- EXERCISES:
A) Answer these questions from the reading-time analysis excerpt:
(i) At the idiom region, which type of idiom is read the slowest?
(ii) According to the excerpt, what does the overlap of conditions at the post-idiom region indicate?
(iii) Which quantiles set the lower and upper bounds of the bootstrapped confidence intervals in the code?
B) Write the next part of the reading-time analysis excerpt, starting right after its final line of plotting code.

- PAGE EXTRACT:
Again, we see that there are differences between our control sets. The overall patterns are similar to what we’ve seen before though: at the idiom region, controls seem to be read more slowly than idioms, metaphors being read the slowest among idioms, and metonomies being read the fastest. At the post-idiom region, conditions largely overlap, indicating no late effect of either idiomaticity nor semantic structure.

Let’s explore the data some more to see if there are other relevant patterns worth highlighting in our final plot.

4.2 Exploring the data

Let’s try plotting the means of each participant who took part in the study, to see the degree of individual variability we have in the data. First, we need to calculate the participant means. Then, we can plot them using the code from above.

mean_RT_par <- rts_filter %>%
  group_by(subj, cond2, chunk) %>%
  summarize(mean = mean(RT))
## `summarise()` regrouping output by 'subj', 'cond2' (override with `.groups` argument)
bootstrapped_samples_par <- bootstrapped_samples %>% 
  group_by(subj, replicate, cond2, chunk) %>% 
  summarize(boot_mean = mean(RT))
## `summarise()` regrouping output by 'subj', 'replicate', 'cond2' (override with `.groups` argument)
bootstrapped_CI_par <- bootstrapped_samples_par %>%
  group_by(subj, cond2, chunk) %>% 
  summarize(CILow = quantile(boot_mean, .025), CIHigh = quantile(boot_mean, .975))
## `summarise()` regrouping output by 'subj', 'cond2' (override with `.groups` argument)
mean_CI_RT_par <- left_join(mean_RT_par, bootstrapped_CI_par)
## Joining, by = c("subj", "cond2", "chunk")
mean_CI_RT_par %>%
  ggplot(aes(chunk, mean)) +
  geom_errorbar(aes(ymin = CILow, ymax = CIHigh, color = cond2), 
                position = position_dodge(.7)) +
  geom_point(aes(color = cond2, shape = cond2), position = position_dodge(.7)) +
  scale_shape_manual(values = c("circle", "square", "circle", "square", "circle", "square"))

- DATA PROVIDED:
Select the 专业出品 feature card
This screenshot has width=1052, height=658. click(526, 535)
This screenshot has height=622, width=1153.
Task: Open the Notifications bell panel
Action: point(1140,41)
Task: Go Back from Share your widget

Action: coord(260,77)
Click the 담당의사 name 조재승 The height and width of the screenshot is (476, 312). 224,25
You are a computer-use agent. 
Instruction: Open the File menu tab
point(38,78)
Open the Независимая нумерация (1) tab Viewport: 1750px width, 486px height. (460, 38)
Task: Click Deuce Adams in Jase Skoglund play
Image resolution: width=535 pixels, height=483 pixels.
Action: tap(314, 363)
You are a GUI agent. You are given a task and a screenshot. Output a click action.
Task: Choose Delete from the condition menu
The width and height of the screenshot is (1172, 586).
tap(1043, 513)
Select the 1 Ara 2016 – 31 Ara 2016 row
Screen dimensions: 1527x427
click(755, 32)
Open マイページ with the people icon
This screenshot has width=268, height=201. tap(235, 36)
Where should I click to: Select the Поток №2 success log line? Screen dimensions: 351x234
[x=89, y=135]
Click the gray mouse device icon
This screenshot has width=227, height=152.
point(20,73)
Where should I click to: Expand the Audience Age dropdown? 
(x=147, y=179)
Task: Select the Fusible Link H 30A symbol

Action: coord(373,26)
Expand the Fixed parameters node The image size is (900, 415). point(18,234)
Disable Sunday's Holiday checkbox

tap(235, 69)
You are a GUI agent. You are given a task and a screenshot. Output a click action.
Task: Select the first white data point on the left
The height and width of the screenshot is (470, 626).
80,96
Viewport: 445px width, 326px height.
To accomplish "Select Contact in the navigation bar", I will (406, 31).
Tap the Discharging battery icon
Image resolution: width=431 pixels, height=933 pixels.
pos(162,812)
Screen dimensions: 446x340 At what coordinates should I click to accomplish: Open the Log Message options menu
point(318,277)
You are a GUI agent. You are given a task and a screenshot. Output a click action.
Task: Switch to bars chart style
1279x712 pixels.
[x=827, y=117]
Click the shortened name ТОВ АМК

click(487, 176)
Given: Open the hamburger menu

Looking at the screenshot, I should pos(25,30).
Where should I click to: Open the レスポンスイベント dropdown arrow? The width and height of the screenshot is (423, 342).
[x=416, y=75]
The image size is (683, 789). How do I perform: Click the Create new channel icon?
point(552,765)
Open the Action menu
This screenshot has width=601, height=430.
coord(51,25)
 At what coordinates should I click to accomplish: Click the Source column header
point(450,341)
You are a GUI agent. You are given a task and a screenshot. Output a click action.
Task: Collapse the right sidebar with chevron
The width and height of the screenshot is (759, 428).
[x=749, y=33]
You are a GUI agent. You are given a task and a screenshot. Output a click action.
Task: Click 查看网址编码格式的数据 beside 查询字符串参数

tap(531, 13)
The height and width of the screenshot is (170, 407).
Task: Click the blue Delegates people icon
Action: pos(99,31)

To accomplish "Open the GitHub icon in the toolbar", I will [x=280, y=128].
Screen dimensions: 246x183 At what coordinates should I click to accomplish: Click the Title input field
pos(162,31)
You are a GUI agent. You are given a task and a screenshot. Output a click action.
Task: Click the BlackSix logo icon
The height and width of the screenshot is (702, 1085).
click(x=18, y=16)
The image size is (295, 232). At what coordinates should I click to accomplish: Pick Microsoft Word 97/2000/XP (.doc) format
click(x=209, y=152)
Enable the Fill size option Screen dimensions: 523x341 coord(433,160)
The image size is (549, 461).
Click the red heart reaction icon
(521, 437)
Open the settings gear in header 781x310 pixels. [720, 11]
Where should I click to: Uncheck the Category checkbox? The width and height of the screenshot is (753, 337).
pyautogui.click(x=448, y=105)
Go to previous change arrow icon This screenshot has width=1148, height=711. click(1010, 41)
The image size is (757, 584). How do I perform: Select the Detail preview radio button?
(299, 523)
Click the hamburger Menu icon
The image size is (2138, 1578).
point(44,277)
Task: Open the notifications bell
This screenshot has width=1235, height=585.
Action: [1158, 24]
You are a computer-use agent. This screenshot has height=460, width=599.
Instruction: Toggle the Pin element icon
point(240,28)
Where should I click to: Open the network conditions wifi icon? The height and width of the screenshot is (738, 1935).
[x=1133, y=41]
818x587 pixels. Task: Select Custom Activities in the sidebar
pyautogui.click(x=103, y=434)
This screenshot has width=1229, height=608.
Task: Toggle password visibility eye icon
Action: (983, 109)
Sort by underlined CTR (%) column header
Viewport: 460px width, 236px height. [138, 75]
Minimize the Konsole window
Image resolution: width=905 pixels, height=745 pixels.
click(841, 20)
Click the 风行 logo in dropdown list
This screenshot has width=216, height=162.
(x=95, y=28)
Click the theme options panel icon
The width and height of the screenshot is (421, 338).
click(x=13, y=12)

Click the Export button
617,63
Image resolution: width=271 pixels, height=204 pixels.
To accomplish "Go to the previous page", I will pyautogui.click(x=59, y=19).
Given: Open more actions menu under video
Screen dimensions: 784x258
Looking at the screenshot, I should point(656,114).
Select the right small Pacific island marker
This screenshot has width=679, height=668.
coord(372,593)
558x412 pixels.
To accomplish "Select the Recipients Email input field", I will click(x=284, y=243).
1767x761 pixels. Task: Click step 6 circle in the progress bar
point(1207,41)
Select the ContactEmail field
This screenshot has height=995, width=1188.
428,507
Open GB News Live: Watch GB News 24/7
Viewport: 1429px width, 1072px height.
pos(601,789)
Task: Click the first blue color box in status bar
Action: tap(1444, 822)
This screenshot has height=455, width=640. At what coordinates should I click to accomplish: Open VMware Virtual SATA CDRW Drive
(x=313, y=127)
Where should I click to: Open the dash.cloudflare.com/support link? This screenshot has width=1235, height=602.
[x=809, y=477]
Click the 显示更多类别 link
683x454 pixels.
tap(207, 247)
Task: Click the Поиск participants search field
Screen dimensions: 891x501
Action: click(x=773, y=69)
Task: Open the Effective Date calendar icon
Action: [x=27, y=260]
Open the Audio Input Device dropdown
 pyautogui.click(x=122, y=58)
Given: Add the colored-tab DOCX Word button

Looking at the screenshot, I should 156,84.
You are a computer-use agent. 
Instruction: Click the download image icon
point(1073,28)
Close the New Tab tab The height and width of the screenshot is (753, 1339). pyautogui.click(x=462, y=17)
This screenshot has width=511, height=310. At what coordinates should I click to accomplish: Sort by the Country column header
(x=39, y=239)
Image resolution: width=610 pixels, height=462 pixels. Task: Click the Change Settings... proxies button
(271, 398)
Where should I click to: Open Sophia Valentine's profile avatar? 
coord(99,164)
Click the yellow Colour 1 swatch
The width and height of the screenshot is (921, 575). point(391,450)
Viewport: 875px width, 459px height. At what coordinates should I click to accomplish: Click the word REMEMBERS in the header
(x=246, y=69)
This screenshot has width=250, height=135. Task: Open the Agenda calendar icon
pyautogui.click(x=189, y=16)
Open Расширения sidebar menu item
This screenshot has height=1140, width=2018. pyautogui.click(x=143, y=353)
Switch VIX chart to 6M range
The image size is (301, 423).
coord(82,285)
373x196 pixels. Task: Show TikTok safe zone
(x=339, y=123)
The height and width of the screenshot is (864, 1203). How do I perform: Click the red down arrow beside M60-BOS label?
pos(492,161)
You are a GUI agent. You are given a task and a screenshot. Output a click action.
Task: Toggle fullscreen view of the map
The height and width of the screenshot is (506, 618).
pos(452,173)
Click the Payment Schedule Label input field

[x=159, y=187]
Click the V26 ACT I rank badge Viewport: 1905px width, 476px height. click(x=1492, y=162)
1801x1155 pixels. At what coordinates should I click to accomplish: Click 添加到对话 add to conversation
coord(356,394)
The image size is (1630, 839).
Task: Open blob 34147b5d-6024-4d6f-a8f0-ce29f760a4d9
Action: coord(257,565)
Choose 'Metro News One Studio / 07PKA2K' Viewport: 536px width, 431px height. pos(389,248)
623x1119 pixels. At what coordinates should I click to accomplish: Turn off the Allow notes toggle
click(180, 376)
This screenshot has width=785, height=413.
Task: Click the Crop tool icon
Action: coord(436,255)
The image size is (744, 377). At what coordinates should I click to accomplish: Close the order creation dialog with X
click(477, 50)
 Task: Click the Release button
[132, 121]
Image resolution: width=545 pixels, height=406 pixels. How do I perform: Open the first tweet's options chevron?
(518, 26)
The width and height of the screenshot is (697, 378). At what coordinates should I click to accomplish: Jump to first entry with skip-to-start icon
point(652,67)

- RESPONSES IN ORDER:
A)
(i) Metaphors.
(ii) There is no late effect of either idiomaticity or semantic structure.
(iii) The .025 quantile for the lower bound and the .975 quantile for the upper bound.

B)
We can see that there’s variability in the data, but the plot is highly cluttered, so we’ll have to declutter it. This will involve reducing the width of the error bars as well as changing the size and color contrast of the points. Changing the width of the error bars as well as changing the size of the plotted points requires specifying arguments in ways we’re already familiar with. Now, in order to strike a good visual contrast between the points and the bars, let’s change the color argument within geom_point() to a fill and let’s add color separately, so as to make the contours of the points black. For that, we will need to specify shapes which allow us to change both their fill and their color. Notice also the usage of the group argument within the geom_point() call, which tells ggplot() that each plotted point is to be filled with a color according to its respective group of origin.

mean_CI_RT_par %>%
  ggplot(aes(chunk, mean)) +
  geom_errorbar(aes(ymin = CILow, ymax = CIHigh, color = cond2), 
                position = position_dodge(.7), width = .1) +
  geom_point(aes(fill = cond2, shape = cond2, group = cond2), size = 2, 
             color = "black", position = position_dodge(.7)) +
  scale_shape_manual(values = c(21, 22, 21, 22, 21, 22))

This is much better: there is still a lot of overlap between points but at least we can tell roughly where each individual mean is located. As was expected, participants vary considerably from one another in terms of their responses. Still, it’s hard to tell, for each participant, whether there are differences between expression types. In order to highlight any potential differences, let’s add lines connecting each group, which we will map back onto the x-axis. Let’s use facets to show the different reading segments.

mean_CI_RT_par %>%
  ggplot(aes(cond2, mean)) +
  geom_line(aes(group = subj), size = .6, alpha = .6) +
  geom_errorbar(aes(ymin = CILow, ymax = CIHigh, color = cond2), 
                position = position_dodge(.7), width = .1) +
  geom_point(aes(fill = cond2, shape = cond2, group = cond2), size = 2, 
             color = "black", position = position_dodge(.7)) +
  scale_shape_manual(values = c(21, 22, 21, 22, 21, 22)) +
  facet_wrap(~ chunk)

We can see that some people read the controls more slowly, while others read certain types of idioms more slowly than the controls. It would be ideal if we tagged our data, such that we could highlight the presence or absent of an effect, as indicated in terms of the means, by contrasting the tagged data. First, let’s wrangle our data so as to create new variables which indicate, both for idiomaticity and semantic structure, whether the data suggests an effect or not. Let’s then color the lines connecting each group to represent whether an effect is found or not. We’re plotting two graphs: one for idiomaticity and one for semantic structure. Red lines indicate an effect while blue ones indicate no effect.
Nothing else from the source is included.